Une demi-plombe plus tard, je sonne chez le Gros.
Je tiens à la main un bouquet de colchiques acheté d’urgence à une marchande de végétaux et j’ai mis au point mon sourire le plus duveteux. C’est justement la mère Jambe-en-l’air qui délourde. Elle a enroulé son saindoux dans une robe de chambre en satin blanc agrémenté de feuilles de philodendron. Telle, elle ressemble à la forêt vierge, en plus touffu.
Ses lampions lancent un éclair en zig-zag lorsqu’elle me constate sur son paillasson.
— Vous ! grogne-t-elle en laissant béer son décolleté.
Je réprime mon vertige.
— Chère amie, fais-je en battant de la paupière, je viens faire amende honorable.
— Ah oui !
Je lui cloque mon bouquet. À côté d’elle, il fait minuscule. Il l’émeut pourtant. Elle le happe et consent à sourire.
— Vous avez été un petit polisson, hier soir, commissaire.

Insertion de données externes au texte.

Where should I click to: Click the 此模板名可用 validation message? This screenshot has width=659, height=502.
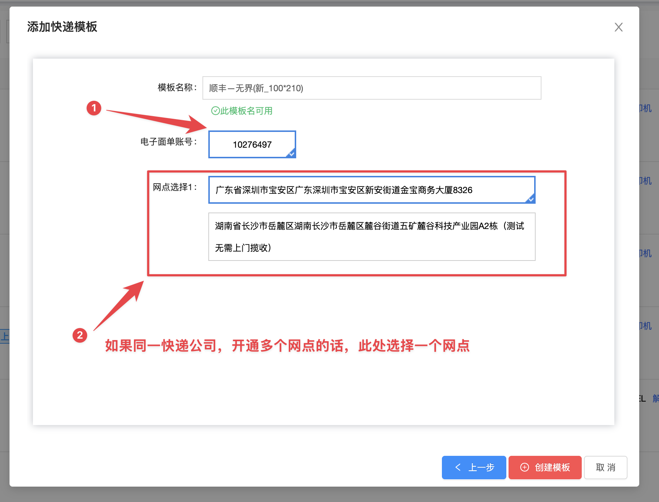click(246, 111)
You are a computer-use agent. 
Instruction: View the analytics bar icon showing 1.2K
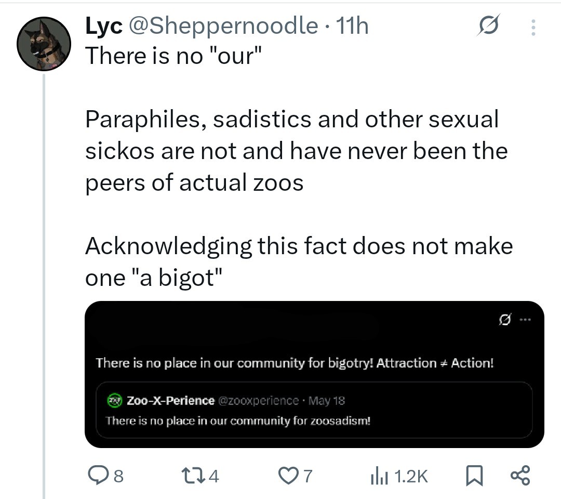399,476
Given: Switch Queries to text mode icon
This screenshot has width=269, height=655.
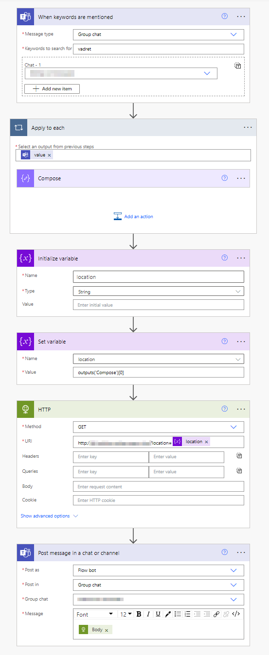Looking at the screenshot, I should tap(239, 471).
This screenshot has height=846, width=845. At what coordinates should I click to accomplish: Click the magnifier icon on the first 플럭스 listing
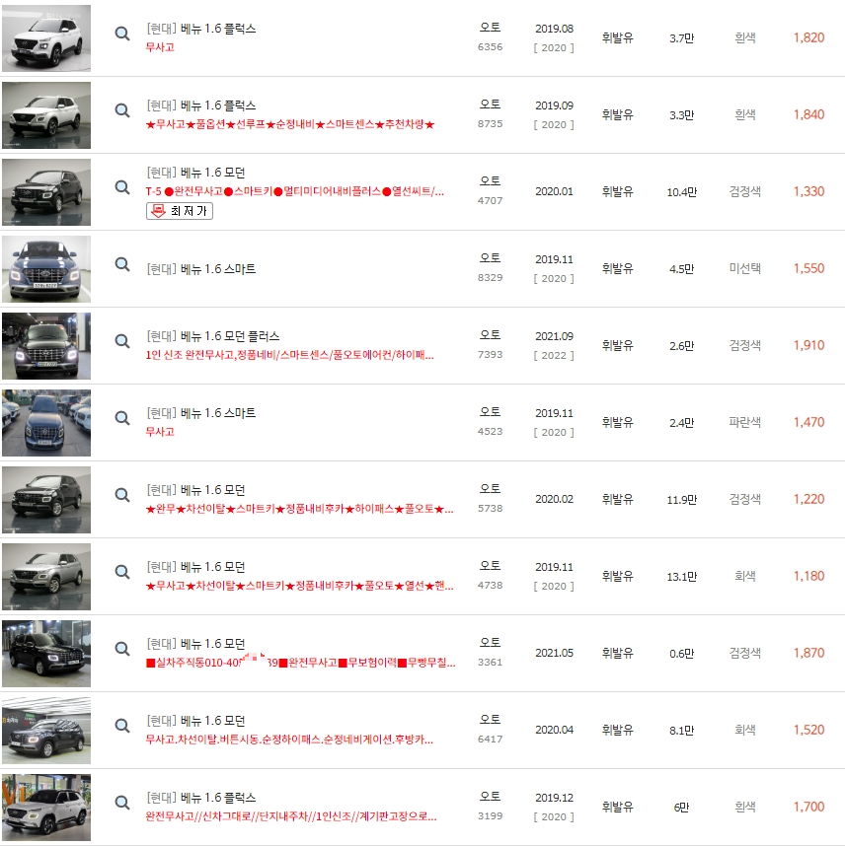point(121,33)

— Je sais, admets-je. Il ne faut pas m’en vouloir.
Elle me tend la main. N’ayant pas de monnaie à y déposer, je hasarde la mienne.
— Tout est oublié, assure-t-elle en me broyant trois cartilages.
— Tout ! gémis-je.
— Allez, on s’embrasse pour faire la paix, gazouille l’épaisse créature.
Elle m’attire contre son massif de philodendrons si brutalement que j’en ai le souffle stoppé. Sa bouche goulue se plaque contre ma joue, pas très loin de mes lèvres.
Le dos rond, je laisse passer le typhon.
CHAPITRE IV
Bérurier qui sort de sa chambre, vraiment impec dans un pyjama ayant servi primitivement à Jumbo, l’éléphant savant, pour son numéro au cirque Amar, est ravi par ce témoignage de paix. Son rêve secret serait de voir sa bergère en bons termes avec tous ses amis. Il m’a d’ailleurs été donné de constater au cours de mes pérégrinations que beaucoup de maris sont ainsi. Chaque homme, même le plus jaloux, n’aspire qu’à trouver sa gerce dans les bras de son supérieur hiérarchique. Il y décèle comme une promesse. Et disons-le, quitte à chiffonner la morale, c’est un peu vrai. De là sans doute cette croyance populaire quant à la chance des cocus.
— À la bonne heure ! tonitrue le Gros. J’aime mieux ça !
Ces braves gens me convient à petit-déjeuner en leur compagnie. J’accepte pour ne pas les désobliger et la Grosse m’entraîne, mutine, devant un bol de cacao plus onctueux que tout un conclave de cardinaux.
— Chère Berthe, attaqué-je, pour le plus grand ravissement de mon subordonné, lorsque vous m’avez baillé votre mésaventure, j’ai de prime abord été sceptique, ainsi qu’il vous a été donné de le constater.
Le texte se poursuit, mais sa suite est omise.